■ **Text segment**
Tony Takitani by Jun Ichikawa (Review)

Tony Takitani is one of the more poignant and affecting films I’ve seen in a long time, a very powerful movie about longing and loss.
Tony Takitani, Jun Ichikawa

After hearing so much about his writing, I finally got around to reading Haruki Murakami for myself, beginning with The Wind-Up Bird Chronicle, and I wasn’t disappointed. Murakami’s writing style is lethargic and surreal, full of intriguing characters whose obtuseness and alienation make them all the more compelling. I found myself completely captivated. And as these things go, I naturally found myself wondering what a movie based on Murakami’s work might look like.

So when I found out about Tony Takitani, it immediately jumped to the top of my list, and doubly so when I found out that it would be coming out on DVD here in the States in early 2006. And the movie did not let me down one bit, living up to all of my expectations, and then some.

Based on a Murakami short novel — the man is apparently very guarded about his other, more famous works being translated into film — Tony Takitani tells the story of a man named, well, Tony Takitani (Yi Yis Issei Ogata). The thing about Tony is that he is lonely, very lonely.

His mother died shortly after he was born, his jazz musician father only drops by every couple of years, and while Tony’s fastidious attention to detail may serve him well as an illustrator, it doesn’t really help him when it comes to human relationships. The result is a man who is so alone, he doesn’t even know he’s alone — he knows nothing else but solitude.

Until, that is, a woman comes into his life. Eiko (The Twilight Samurais Rie Miyazama) is like a breath of fresh air, instantly catching Tony’s attention when she shows up at his office to pick up some work. Tony finds himself completely smitten with her, and though he’s quite a bit older than she is, the two of them eventually marry.

It’s a lovely marriage, and all seems well, except for one slight thing. Eiko is obsessed with buying new clothes. Just walking past a department store is enough to send her into a binge. As much as Tony loves his wife, her addiction is cause for concern. However, when Tony finally mentions something, and asks her to practice a little moderation, he sets in a motion a series of tragic events.

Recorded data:
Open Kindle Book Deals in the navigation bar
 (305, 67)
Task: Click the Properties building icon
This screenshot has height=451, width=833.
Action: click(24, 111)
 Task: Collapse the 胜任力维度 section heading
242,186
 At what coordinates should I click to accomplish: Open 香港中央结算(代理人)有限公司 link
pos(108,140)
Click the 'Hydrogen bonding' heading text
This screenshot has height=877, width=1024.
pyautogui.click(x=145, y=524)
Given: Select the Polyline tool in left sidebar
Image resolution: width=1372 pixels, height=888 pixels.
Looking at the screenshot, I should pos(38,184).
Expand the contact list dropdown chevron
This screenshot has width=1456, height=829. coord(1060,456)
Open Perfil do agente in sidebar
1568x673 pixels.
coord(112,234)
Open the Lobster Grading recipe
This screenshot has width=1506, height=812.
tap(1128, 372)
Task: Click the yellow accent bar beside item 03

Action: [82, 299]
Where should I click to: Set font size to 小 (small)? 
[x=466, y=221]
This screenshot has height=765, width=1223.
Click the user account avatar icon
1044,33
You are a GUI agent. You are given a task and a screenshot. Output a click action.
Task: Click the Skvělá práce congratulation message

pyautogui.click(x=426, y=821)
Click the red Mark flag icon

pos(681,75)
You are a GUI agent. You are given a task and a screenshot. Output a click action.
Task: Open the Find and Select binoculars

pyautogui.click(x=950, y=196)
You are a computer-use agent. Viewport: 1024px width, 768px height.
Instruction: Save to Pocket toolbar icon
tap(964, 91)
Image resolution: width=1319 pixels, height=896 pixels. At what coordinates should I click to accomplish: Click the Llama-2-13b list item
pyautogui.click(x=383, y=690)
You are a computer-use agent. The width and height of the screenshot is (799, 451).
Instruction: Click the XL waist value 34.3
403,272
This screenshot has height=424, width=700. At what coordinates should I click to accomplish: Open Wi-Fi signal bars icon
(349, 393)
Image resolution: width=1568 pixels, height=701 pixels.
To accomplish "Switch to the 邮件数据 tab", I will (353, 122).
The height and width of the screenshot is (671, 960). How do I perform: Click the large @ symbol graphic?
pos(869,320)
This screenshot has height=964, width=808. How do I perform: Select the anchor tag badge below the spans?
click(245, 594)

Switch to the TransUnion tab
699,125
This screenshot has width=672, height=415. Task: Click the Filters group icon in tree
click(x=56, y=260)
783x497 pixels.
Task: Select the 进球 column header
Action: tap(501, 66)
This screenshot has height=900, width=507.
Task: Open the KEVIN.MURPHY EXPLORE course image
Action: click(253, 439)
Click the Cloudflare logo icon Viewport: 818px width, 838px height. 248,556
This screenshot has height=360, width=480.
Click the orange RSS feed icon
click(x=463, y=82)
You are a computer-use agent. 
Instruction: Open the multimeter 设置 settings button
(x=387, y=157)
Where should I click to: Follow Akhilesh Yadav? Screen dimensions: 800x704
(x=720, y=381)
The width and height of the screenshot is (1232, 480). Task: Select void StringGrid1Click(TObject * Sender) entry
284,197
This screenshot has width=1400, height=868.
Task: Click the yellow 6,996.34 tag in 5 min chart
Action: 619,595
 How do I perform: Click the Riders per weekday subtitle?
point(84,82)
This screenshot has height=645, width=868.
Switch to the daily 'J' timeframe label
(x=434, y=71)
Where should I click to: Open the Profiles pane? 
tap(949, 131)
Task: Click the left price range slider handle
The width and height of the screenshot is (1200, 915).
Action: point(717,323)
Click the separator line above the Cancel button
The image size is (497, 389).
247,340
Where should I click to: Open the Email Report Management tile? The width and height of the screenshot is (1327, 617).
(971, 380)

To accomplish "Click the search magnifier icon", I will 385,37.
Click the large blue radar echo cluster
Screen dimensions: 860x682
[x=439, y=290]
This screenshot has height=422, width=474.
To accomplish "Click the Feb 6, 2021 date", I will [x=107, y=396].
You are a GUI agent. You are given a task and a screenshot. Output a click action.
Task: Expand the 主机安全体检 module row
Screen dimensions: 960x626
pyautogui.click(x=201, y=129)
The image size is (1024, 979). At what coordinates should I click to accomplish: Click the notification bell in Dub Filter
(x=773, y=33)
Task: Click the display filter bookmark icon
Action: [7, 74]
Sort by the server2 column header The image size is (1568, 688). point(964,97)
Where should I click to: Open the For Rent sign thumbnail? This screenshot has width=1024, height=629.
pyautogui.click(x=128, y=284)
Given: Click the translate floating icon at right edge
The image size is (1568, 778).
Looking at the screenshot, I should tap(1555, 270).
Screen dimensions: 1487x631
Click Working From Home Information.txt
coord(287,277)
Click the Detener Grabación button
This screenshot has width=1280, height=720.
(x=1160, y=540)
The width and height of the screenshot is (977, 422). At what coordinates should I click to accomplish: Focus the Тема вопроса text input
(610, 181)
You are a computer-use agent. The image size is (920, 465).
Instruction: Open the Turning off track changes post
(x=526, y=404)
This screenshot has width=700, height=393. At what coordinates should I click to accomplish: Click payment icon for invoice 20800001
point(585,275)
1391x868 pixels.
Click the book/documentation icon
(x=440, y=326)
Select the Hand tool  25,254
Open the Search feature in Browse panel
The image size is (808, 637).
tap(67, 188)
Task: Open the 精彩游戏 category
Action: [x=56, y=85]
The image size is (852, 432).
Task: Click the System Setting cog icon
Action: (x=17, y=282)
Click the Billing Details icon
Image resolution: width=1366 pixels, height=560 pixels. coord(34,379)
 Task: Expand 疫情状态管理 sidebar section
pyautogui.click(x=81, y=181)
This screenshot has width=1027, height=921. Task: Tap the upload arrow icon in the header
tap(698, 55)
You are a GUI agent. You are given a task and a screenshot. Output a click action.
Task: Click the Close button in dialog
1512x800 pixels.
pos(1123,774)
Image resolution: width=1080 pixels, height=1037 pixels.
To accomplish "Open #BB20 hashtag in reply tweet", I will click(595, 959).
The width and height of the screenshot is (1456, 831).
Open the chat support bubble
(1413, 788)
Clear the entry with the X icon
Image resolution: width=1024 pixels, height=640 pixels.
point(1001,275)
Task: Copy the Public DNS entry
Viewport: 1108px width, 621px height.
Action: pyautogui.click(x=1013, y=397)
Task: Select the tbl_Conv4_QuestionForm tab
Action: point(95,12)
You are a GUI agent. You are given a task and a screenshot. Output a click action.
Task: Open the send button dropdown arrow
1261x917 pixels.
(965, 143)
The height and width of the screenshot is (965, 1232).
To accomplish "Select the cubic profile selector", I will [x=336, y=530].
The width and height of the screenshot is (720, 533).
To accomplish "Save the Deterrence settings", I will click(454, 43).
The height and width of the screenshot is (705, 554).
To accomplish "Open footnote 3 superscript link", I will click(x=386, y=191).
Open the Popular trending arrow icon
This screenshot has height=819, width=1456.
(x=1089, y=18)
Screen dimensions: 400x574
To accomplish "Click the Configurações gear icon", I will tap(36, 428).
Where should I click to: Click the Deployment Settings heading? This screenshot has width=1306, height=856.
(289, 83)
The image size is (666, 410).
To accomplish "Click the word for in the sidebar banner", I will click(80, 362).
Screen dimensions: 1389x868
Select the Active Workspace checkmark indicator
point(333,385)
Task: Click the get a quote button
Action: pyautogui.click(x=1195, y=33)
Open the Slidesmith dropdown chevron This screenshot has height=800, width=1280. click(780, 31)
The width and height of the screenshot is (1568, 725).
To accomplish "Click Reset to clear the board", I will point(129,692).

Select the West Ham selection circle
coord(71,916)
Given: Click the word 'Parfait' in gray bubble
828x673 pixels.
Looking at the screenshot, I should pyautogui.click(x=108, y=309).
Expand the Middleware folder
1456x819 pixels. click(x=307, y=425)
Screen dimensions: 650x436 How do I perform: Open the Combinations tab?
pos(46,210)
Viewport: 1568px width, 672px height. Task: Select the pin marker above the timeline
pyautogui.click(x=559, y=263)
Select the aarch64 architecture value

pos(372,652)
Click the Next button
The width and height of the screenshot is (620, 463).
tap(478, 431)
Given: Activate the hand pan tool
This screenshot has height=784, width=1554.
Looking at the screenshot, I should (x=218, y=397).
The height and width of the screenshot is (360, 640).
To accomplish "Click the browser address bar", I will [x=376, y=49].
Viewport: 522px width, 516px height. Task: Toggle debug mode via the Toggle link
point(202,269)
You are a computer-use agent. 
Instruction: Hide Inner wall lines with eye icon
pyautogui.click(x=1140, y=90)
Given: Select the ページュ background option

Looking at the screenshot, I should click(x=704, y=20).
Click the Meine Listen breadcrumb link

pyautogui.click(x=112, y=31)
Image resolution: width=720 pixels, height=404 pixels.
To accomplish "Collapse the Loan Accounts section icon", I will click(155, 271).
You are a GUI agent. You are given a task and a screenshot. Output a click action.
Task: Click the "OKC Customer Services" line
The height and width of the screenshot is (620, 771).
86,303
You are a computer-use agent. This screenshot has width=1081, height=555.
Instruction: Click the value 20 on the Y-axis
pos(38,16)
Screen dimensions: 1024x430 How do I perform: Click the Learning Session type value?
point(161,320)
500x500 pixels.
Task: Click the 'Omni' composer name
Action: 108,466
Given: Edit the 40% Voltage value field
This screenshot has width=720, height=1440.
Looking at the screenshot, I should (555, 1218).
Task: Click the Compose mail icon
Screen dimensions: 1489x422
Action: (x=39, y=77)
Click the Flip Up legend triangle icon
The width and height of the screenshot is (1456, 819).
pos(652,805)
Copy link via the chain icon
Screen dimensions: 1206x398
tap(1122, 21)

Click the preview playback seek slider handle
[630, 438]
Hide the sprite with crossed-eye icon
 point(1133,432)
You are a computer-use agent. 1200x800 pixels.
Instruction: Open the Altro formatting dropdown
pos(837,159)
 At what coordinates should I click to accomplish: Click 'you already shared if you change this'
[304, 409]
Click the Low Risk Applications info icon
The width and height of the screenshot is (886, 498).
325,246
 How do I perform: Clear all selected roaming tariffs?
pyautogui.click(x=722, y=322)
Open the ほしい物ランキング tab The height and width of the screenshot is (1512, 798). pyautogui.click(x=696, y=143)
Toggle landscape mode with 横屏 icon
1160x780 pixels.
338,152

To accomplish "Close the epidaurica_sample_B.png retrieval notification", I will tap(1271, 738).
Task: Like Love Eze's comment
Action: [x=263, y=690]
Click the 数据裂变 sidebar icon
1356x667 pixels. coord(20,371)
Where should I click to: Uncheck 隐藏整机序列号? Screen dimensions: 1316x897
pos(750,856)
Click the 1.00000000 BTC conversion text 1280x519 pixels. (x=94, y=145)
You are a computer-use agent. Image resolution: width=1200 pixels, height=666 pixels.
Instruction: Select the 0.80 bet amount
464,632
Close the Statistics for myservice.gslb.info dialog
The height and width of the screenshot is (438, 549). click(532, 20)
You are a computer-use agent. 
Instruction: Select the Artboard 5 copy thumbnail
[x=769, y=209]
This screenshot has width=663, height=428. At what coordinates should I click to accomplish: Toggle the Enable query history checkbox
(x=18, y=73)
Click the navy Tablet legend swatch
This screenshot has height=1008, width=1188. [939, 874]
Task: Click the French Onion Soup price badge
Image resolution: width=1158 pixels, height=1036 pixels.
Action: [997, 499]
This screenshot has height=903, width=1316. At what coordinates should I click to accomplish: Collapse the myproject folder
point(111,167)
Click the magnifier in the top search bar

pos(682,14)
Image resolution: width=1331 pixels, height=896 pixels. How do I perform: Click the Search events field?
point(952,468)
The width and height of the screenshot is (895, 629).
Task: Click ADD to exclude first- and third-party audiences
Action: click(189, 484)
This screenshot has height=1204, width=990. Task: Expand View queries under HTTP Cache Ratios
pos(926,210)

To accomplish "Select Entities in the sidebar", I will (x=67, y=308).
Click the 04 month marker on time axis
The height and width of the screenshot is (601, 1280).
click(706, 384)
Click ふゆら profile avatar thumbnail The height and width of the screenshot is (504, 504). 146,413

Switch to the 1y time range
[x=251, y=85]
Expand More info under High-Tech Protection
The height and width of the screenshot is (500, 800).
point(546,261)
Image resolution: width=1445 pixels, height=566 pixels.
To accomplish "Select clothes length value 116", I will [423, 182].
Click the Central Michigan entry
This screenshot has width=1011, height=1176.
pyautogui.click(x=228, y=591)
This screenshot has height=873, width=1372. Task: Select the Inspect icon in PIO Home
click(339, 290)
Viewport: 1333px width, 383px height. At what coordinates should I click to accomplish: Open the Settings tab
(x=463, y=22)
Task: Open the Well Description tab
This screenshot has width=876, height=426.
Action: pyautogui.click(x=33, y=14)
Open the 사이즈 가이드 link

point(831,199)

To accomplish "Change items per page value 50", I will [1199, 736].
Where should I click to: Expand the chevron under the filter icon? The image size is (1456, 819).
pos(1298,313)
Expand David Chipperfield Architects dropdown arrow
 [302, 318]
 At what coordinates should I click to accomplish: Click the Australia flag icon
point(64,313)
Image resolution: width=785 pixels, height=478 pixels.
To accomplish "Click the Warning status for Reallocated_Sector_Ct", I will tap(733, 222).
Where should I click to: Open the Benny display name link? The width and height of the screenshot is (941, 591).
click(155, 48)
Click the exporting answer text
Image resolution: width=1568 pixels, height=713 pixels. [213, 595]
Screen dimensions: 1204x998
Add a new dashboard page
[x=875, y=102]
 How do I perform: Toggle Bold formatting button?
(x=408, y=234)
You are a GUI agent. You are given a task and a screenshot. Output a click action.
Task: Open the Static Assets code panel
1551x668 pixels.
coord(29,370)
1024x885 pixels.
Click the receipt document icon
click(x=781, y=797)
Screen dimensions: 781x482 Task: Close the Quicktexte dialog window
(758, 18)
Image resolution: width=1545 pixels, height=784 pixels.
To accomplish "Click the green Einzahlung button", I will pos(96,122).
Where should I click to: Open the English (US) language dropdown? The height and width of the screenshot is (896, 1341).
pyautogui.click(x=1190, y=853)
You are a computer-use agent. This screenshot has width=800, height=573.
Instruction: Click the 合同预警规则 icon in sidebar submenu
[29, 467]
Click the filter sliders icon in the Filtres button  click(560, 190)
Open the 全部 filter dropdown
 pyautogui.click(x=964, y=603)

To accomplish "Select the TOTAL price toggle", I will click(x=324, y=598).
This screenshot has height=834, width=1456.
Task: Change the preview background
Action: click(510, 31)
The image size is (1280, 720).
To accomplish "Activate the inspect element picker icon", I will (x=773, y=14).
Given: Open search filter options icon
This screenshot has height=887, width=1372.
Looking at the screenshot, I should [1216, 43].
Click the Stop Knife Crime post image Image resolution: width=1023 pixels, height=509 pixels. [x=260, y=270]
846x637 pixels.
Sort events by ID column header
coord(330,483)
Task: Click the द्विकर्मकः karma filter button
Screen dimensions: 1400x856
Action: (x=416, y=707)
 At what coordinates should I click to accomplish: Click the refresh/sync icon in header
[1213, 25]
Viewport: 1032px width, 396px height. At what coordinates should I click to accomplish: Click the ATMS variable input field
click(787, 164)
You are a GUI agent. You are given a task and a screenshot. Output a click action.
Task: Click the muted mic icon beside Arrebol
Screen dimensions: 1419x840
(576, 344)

■ **What this exercise asks**
(A) Using the film review, explain why Tony Takitani jumped to the top of the reviewer's list, and why it did so doubly.
(B) Reproduce the film review word for word from "Tony Takitani by" to "longing and loss.".

■ **Exercise responses**
(A) After being captivated by Murakami's writing in The Wind-Up Bird Chronicle, the reviewer wondered what a movie based on Murakami's work might look like, and Tony Takitani is based on a Murakami short novel. It became doubly important when the reviewer learned it would come out on DVD in the States in early 2006.

(B)
Tony Takitani by Jun Ichikawa (Review)

Tony Takitani is one of the more poignant and affecting films I’ve seen in a long time, a very powerful movie about longing and loss.